These oral brachytherapy techniques require placing some needles across the affected area to connect then to the radiation source using external probes (Fig. 1). Evidently, these procedures require general anesthesia with endotracheal intubation to facilitate the job of cancer radiotherapists and maxillofacial surgeons.

Fig. 1.

Placement of brachytherapy needles in the remnant of the tongue. The distal end emerges through the submental region (arrow). Patient case 1.

Source: Authors

Usually, nasal intubation is done through direct laryngoscopy with the conventional Macintosh laryngoscope and using the Magill forceps to guide the preformed nasal tube onto the trachea.3 When dealing with a known difficult airway that requires a nasal approach, the gold standard for endotracheal intubation is still the flexible fiberscope with the patient awake.
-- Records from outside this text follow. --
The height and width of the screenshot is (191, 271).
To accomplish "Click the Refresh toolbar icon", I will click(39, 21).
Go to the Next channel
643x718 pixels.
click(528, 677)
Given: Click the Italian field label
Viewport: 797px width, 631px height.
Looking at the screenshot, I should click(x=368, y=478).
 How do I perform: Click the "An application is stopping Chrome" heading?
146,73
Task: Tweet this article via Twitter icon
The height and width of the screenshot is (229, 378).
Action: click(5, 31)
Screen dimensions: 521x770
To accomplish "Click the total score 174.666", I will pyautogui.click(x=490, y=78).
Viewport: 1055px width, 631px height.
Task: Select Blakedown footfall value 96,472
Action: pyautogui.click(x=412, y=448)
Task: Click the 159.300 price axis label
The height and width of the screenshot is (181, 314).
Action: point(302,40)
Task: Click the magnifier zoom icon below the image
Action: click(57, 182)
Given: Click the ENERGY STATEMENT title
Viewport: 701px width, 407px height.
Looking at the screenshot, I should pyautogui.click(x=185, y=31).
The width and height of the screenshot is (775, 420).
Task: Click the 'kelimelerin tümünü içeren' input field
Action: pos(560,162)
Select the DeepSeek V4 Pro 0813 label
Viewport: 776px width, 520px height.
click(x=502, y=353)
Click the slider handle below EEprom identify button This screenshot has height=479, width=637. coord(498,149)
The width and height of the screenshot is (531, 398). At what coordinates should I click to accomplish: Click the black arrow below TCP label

Several optical devices that have shown excellent results in nasal intubation of patients with no difficult airway predictors,4,5 have also proven to be a valid alternative to the fiberscope in difficult airway cases.3,6,7 The successful resolution of these situations with such devices, their portability and ease-of-use, lower costs and easy to learn have gradually replaced the flexible fiberscope when it is not available or when the fiberscope technique is not mastered. Endotracheal intubation using optical devices with the patient awake is currently widely used; the requirements for using such intubation technique are a proper local upper airway anesthesia, mild sedation and adequate mouth opening to introduce the device (18mm for the Airtraq).

Both techniques, the fiberoptic assisted and videolaryngoscope intubation are not mutually exclusive; the knowledge of both devices may allow for their simultaneous and combined use for intubation in complex scenarios, even when the patient is awake. There are papers describing the use of the Airtraq optical laryngoscope to provide adequate vision for anesthetizing the airway using the spray-as-you-go technique, and to facilitate intubation with the flexible fiberscope following failed intubation attempts.8,9

This evidences a change in the anesthesiologist approach to the difficult airway, and greater confidence in the use of safer and widely accessible new tools. Numerous scientific societies are gradually accepting and introducing optical devices to their difficult airway management algorithms.1

The Airtraq laryngoscope is an optical rigid and disposable device using a set of lenses and mirrors to facilitate the indirect visualization of the glottis. It has proven to be useful under various difficult airway scenarios, both in awake and anesthetized patients, regardless of whether it is used by experts in airway management, by inexperienced staff or paramedics.10 There is a slightly modified version of the Airtraq to facilitate the nasotracheal intubation technique; the absence of a lateral canal and the anatomic design of the blade allow for guiding the ETT toward the glottis and enable the oral introduction of any accessory elements if needed.11 As compared to the classical technique using the Macintosh laryngoscope for nasal intubation, the Airtraq provides more favorable intubation conditions, is less time consuming, fewer attempts are needed, resulting in minimal hemodynamic changes during the procedure, optimal visualization of the glottis, less maneuvers for external assistance and limited use of the Magill forceps to guide the ETT.5,12

In our first case we decided to use the Airtraq device for intubating the patient because the flexible fiberscope was unavailable, and because the patient had an inter-incisor distance that allowed for its introduction. The oral insertion was well tolerated and had an acceptable vision; however, since the tracheal mucosa had not been anesthetized, the stimulus of the ETT caused considerable coughing.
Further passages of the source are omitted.